### Übungstext
Carbide sind Verbindungen aus Kohlenstoff und einem anderen chemischen Element. In Zusammenarbeit mit internationalen Institutionen haben Bayreuther Forscher zwei Carbide synthetisiert, die metallorganischen Verbindungen ähneln und einen neuen Einblick in das Verhalten komplexer Kohlenstoffstrukturen unter extrem hohem Druck und hohen Temperaturen geben können.

Die mögliche Existenz oder Bildung solcher Verbindungen unter den Bedingungen im Inneren von Planeten könnte wichtige Auswirkungen auf die Geowissenschaften und die Astrobiologie haben, da sie der Ursprung von Kohlenwasserstoffen sein und eine Rolle bei der Entstehung von Leben spielen könnten.

### Gespeicherte Daten
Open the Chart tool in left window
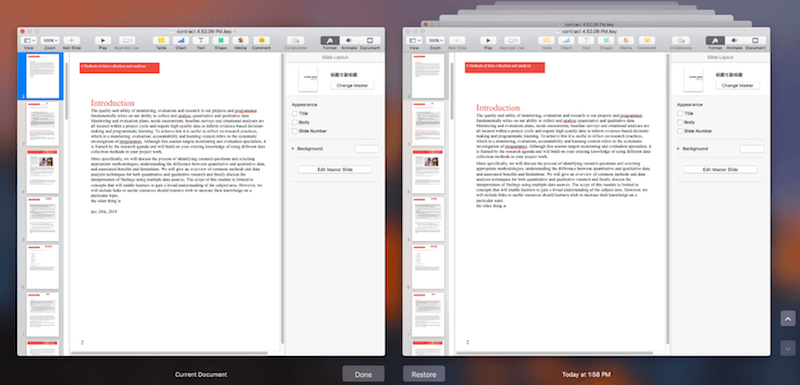[x=181, y=40]
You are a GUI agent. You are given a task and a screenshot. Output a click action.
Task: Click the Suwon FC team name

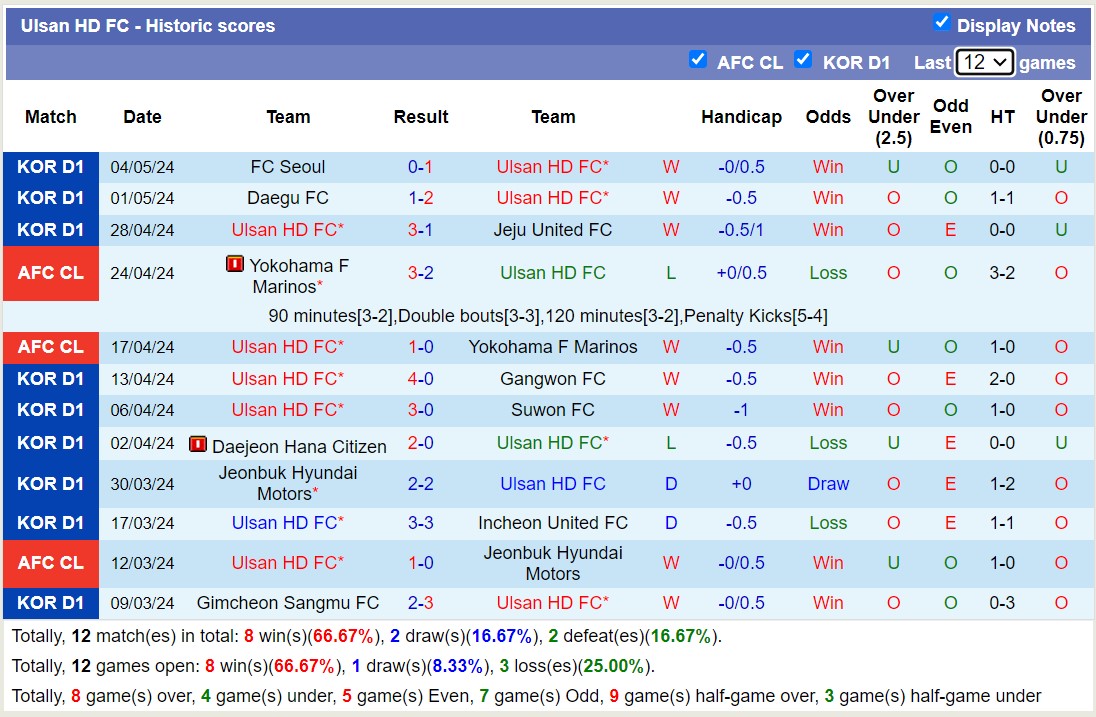click(x=553, y=410)
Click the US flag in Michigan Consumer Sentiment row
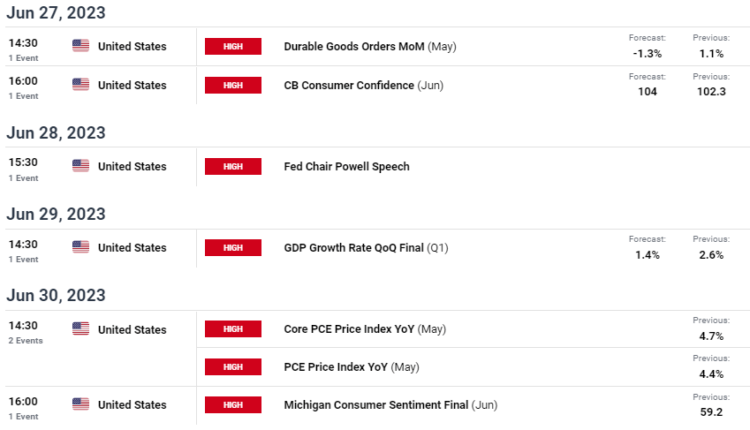Image resolution: width=750 pixels, height=430 pixels. 81,405
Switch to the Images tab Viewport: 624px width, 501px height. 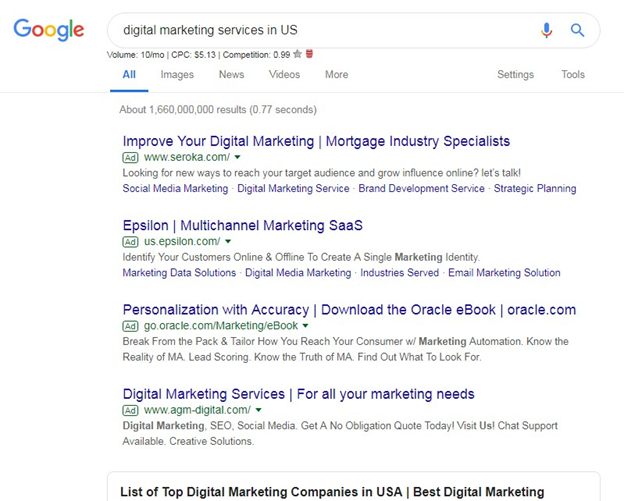(x=177, y=74)
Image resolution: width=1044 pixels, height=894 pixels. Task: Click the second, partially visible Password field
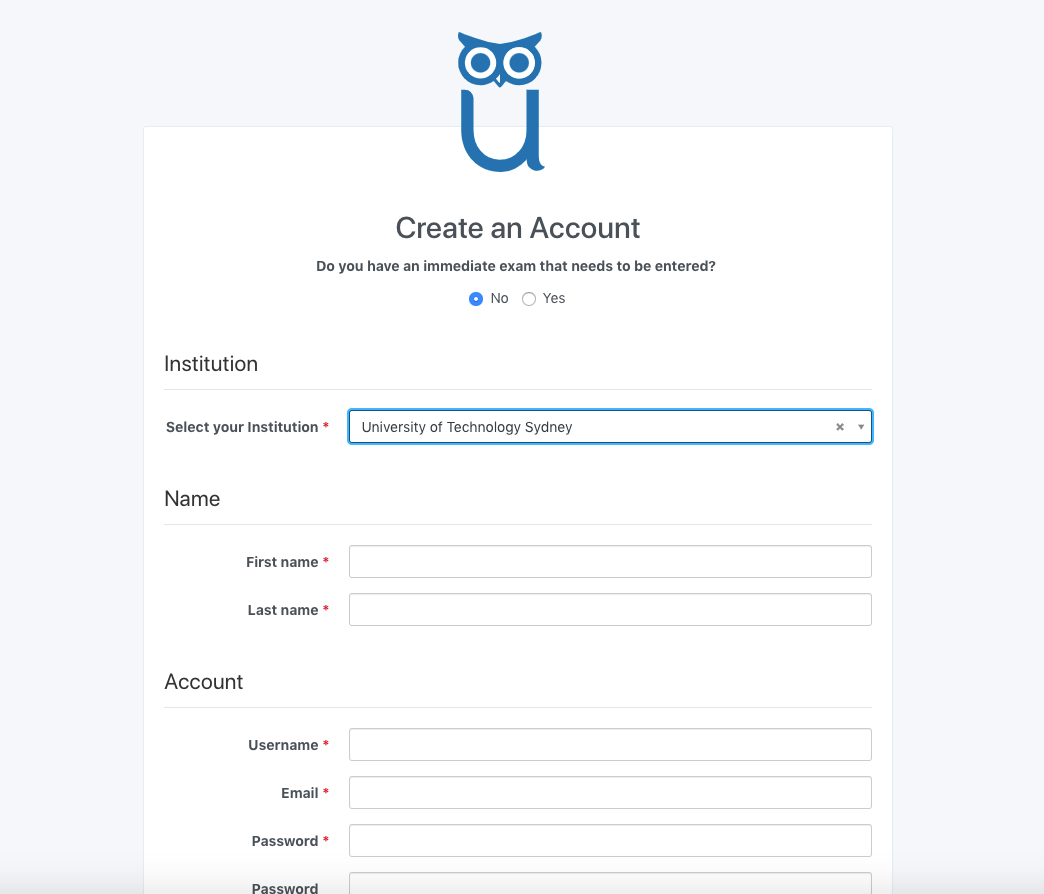pyautogui.click(x=610, y=884)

### Arbeitsanweisungen
1. Fassen Sie den Absatz des Übungstextes, der mit „Carbide sind Verbindungen“ beginnt, kürzer zusammen, ohne seine wesentlichen Fakten wegzulassen.
2. Führen Sie den Text über die in Bayreuth synthetisierten Carbide im Anschluss an seinen letzten Satz weiter.

### Lösungen
1. Carbide bestehen aus Kohlenstoff und einem weiteren Element. Bayreuther Forscher haben zusammen mit internationalen Institutionen zwei Carbide synthetisiert. Diese ähneln metallorganischen Verbindungen und können neue Erkenntnisse über komplexe Kohlenstoffstrukturen unter extrem hohem Druck und hohen Temperaturen liefern.

2.
Unter der Leitung von Prof. Dr. Leonid Dubrovinsky vom Bayerischen Geoinstitut und Prof. Dr. Natalia Dubrovinskaia vom Labor für Kristallographie der Universität Bayreuth haben Forschende neue Kohlenstoffverbindungen synthetisiert, deren Strukturelemente denen komplexer organischer Moleküle ähneln, jedoch deprotoniert sind (d.h. keinen Wasserstoff enthalten).

Hierfür verwendeten die Forschenden Diamantstempelzellen, die winzige Calciumcarbid-Kristalle mit Drücken im dreistelligen Gigapascal-Bereich komprimierten und sie gleichzeitig auf Temperaturen von etwa 3.000 °C erhitzten. Diese Bedingungen entsprechen denjenigen in einer Tiefe von 2.900 km im Erdinneren. Durch die Veränderung von Druck und Temperatur entstanden aus dem Calciumcarbid zwei neue Kohlenstoffverbindungen: ein Hochdruck-Polymorph von CaC2 sowie Ca3C7.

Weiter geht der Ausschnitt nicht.